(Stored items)
==============================

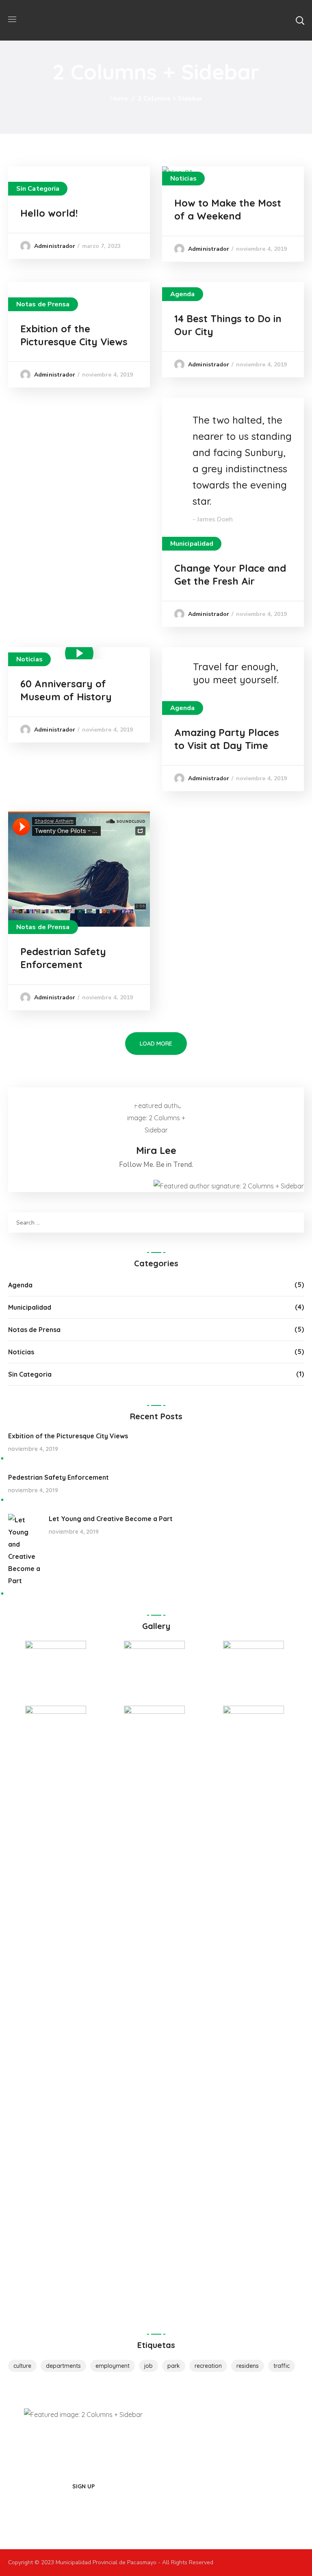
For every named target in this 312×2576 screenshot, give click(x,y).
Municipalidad (191, 543)
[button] (300, 20)
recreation (208, 2365)
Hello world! (49, 213)
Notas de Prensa (43, 304)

==============================

▶ [DIRECTIONS]: Return the preceding entries verbatim, with the pictures excluded.

▶ [ANSWER SECTION]:
For every named target in this 312×2576 screenshot, give click(x,y).
Municipalidad (191, 543)
[button] (300, 20)
recreation (208, 2365)
Hello world! (49, 213)
Notas de Prensa (43, 304)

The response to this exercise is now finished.